ABOUT THIS EXERCISE
In the records below, find the line with "Task: Set RK7 connection type to OFF", then copy each line exactly until you have copied the line with "Given: Click the TYPE column header". Leave any picture out.

THE INPUT
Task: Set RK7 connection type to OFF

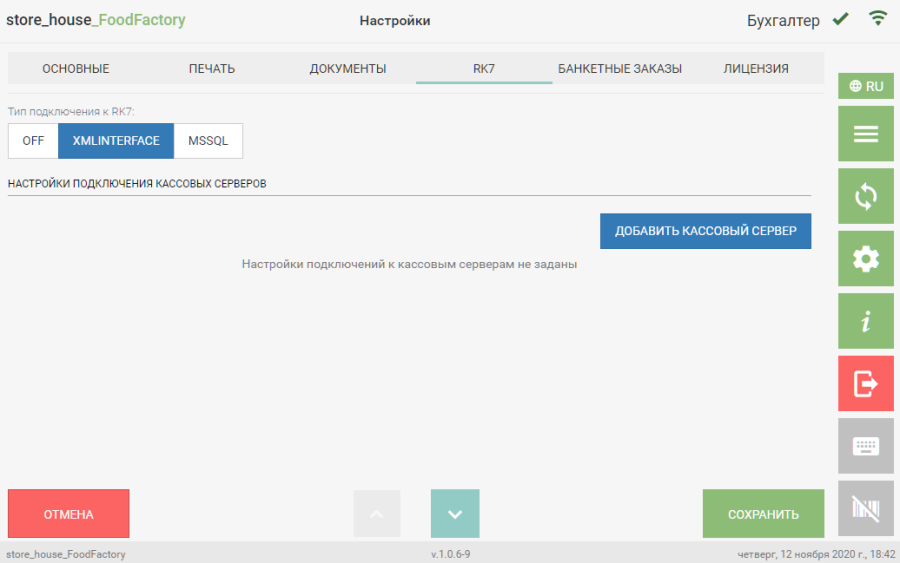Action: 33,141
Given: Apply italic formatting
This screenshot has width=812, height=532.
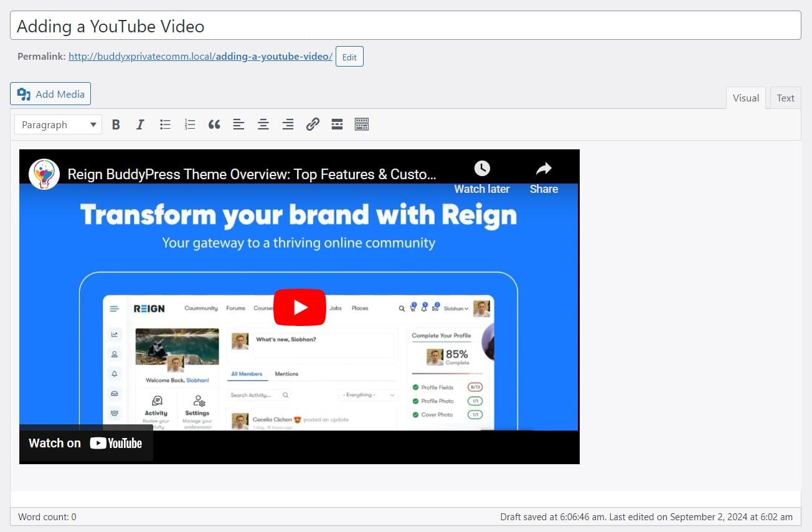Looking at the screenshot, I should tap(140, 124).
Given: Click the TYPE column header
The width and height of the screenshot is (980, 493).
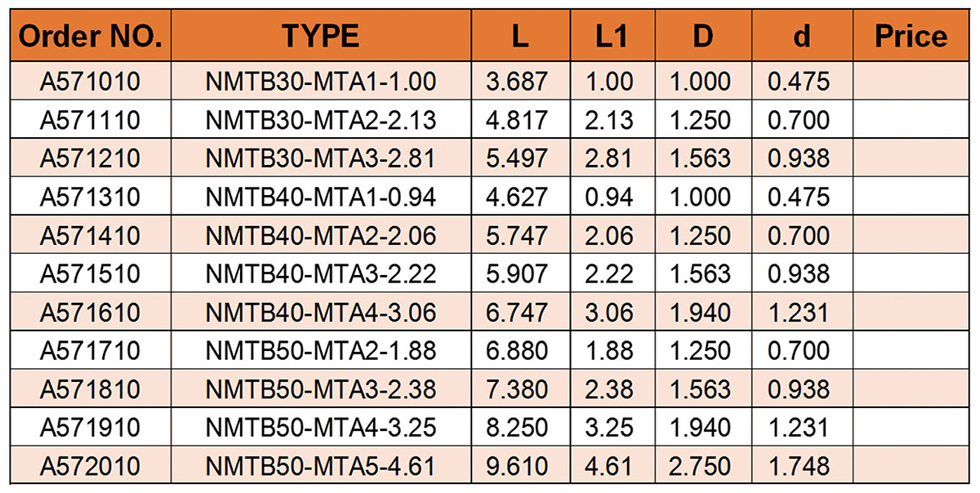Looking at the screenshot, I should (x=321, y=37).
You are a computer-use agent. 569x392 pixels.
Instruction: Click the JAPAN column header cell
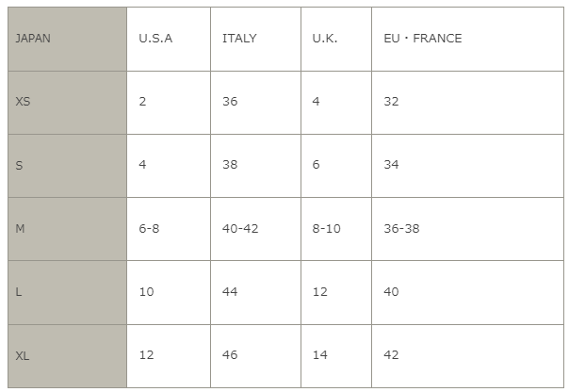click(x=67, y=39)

---

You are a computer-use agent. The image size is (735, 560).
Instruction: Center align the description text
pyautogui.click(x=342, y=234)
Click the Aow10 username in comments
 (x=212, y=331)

ANSWER TO THIS TASK
Task: Set RK7 connection type to OFF

Action: 33,141
Given: Apply italic formatting
This screenshot has width=812, height=532.
Looking at the screenshot, I should tap(140, 124).
Given: Click the TYPE column header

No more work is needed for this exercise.